_About this exercise_. Please print all of the records that follow with nothing altered.

_Supplied information_.
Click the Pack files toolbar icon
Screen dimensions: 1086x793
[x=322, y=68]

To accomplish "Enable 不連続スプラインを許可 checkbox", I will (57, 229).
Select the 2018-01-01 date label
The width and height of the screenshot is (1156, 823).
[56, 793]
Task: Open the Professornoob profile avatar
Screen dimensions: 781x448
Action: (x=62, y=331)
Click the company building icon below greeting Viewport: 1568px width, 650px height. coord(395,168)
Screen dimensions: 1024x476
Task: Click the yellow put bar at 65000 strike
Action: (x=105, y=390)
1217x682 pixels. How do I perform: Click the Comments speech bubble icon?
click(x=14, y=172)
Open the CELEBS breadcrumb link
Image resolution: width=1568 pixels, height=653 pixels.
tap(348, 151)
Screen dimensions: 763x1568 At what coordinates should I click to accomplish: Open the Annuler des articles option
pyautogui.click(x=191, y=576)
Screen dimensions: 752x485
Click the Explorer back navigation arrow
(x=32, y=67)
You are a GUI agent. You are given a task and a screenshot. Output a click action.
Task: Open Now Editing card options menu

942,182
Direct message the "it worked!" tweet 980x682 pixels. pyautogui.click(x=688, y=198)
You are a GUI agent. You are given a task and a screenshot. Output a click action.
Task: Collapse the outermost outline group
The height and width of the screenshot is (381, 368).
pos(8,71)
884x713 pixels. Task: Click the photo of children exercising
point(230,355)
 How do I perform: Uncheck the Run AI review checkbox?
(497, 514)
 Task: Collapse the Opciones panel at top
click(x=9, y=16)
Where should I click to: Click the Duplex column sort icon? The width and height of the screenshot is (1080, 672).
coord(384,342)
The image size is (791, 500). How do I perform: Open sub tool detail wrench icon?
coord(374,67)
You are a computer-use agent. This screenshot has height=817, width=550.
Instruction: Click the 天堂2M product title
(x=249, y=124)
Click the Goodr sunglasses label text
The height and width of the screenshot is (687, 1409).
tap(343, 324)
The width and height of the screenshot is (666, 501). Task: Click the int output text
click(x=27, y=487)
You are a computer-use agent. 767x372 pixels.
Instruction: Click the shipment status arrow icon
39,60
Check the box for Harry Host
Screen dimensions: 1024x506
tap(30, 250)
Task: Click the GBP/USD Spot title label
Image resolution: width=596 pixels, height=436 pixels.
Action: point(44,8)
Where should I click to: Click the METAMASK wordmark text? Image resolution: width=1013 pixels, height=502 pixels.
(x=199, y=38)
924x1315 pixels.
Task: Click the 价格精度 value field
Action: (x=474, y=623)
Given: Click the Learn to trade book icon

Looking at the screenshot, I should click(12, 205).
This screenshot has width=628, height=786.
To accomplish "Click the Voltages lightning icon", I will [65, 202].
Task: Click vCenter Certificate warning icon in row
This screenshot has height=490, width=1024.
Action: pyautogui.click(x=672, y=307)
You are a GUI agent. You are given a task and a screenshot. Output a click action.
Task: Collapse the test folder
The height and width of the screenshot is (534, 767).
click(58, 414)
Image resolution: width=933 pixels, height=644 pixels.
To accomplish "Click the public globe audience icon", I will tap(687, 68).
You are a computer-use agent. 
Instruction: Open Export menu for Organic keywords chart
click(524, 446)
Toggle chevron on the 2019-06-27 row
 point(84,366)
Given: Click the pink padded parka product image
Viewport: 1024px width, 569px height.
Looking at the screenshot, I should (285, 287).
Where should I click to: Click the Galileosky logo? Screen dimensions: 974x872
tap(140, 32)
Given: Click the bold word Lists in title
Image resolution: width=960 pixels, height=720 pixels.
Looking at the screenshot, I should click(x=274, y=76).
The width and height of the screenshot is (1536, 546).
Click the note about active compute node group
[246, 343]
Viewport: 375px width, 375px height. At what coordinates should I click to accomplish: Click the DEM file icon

_Output_.
Click the Pack files toolbar icon
Screen dimensions: 1086x793
[x=322, y=68]

To accomplish "Enable 不連続スプラインを許可 checkbox", I will (57, 229).
Select the 2018-01-01 date label
The width and height of the screenshot is (1156, 823).
[56, 793]
Task: Open the Professornoob profile avatar
Screen dimensions: 781x448
Action: (x=62, y=331)
Click the company building icon below greeting Viewport: 1568px width, 650px height. coord(395,168)
Screen dimensions: 1024x476
Task: Click the yellow put bar at 65000 strike
Action: (x=105, y=390)
1217x682 pixels. How do I perform: Click the Comments speech bubble icon?
click(x=14, y=172)
Open the CELEBS breadcrumb link
Image resolution: width=1568 pixels, height=653 pixels.
tap(348, 151)
Screen dimensions: 763x1568 At what coordinates should I click to accomplish: Open the Annuler des articles option
pyautogui.click(x=191, y=576)
Screen dimensions: 752x485
Click the Explorer back navigation arrow
(x=32, y=67)
You are a GUI agent. You are given a task and a screenshot. Output a click action.
Task: Open Now Editing card options menu

942,182
Direct message the "it worked!" tweet 980x682 pixels. pyautogui.click(x=688, y=198)
You are a GUI agent. You are given a task and a screenshot. Output a click action.
Task: Collapse the outermost outline group
The height and width of the screenshot is (381, 368).
pos(8,71)
884x713 pixels. Task: Click the photo of children exercising
point(230,355)
 How do I perform: Uncheck the Run AI review checkbox?
(497, 514)
 Task: Collapse the Opciones panel at top
click(x=9, y=16)
Where should I click to: Click the Duplex column sort icon? The width and height of the screenshot is (1080, 672).
coord(384,342)
The image size is (791, 500). How do I perform: Open sub tool detail wrench icon?
coord(374,67)
You are a computer-use agent. This screenshot has height=817, width=550.
Instruction: Click the 天堂2M product title
(x=249, y=124)
Click the Goodr sunglasses label text
The height and width of the screenshot is (687, 1409).
tap(343, 324)
The width and height of the screenshot is (666, 501). Task: Click the int output text
click(x=27, y=487)
You are a computer-use agent. 767x372 pixels.
Instruction: Click the shipment status arrow icon
39,60
Check the box for Harry Host
Screen dimensions: 1024x506
tap(30, 250)
Task: Click the GBP/USD Spot title label
Image resolution: width=596 pixels, height=436 pixels.
Action: point(44,8)
Where should I click to: Click the METAMASK wordmark text? Image resolution: width=1013 pixels, height=502 pixels.
(x=199, y=38)
924x1315 pixels.
Task: Click the 价格精度 value field
Action: (x=474, y=623)
Given: Click the Learn to trade book icon

Looking at the screenshot, I should click(12, 205).
This screenshot has width=628, height=786.
To accomplish "Click the Voltages lightning icon", I will [65, 202].
Task: Click vCenter Certificate warning icon in row
This screenshot has height=490, width=1024.
Action: pyautogui.click(x=672, y=307)
You are a GUI agent. You are given a task and a screenshot. Output a click action.
Task: Collapse the test folder
The height and width of the screenshot is (534, 767).
click(58, 414)
Image resolution: width=933 pixels, height=644 pixels.
To accomplish "Click the public globe audience icon", I will tap(687, 68).
You are a computer-use agent. 
Instruction: Open Export menu for Organic keywords chart
click(524, 446)
Toggle chevron on the 2019-06-27 row
 point(84,366)
Given: Click the pink padded parka product image
Viewport: 1024px width, 569px height.
Looking at the screenshot, I should (285, 287).
Where should I click to: Click the Galileosky logo? Screen dimensions: 974x872
tap(140, 32)
Given: Click the bold word Lists in title
Image resolution: width=960 pixels, height=720 pixels.
Looking at the screenshot, I should click(x=274, y=76).
The width and height of the screenshot is (1536, 546).
Click the note about active compute node group
[246, 343]
Viewport: 375px width, 375px height. At what coordinates should I click to accomplish: Click the DEM file icon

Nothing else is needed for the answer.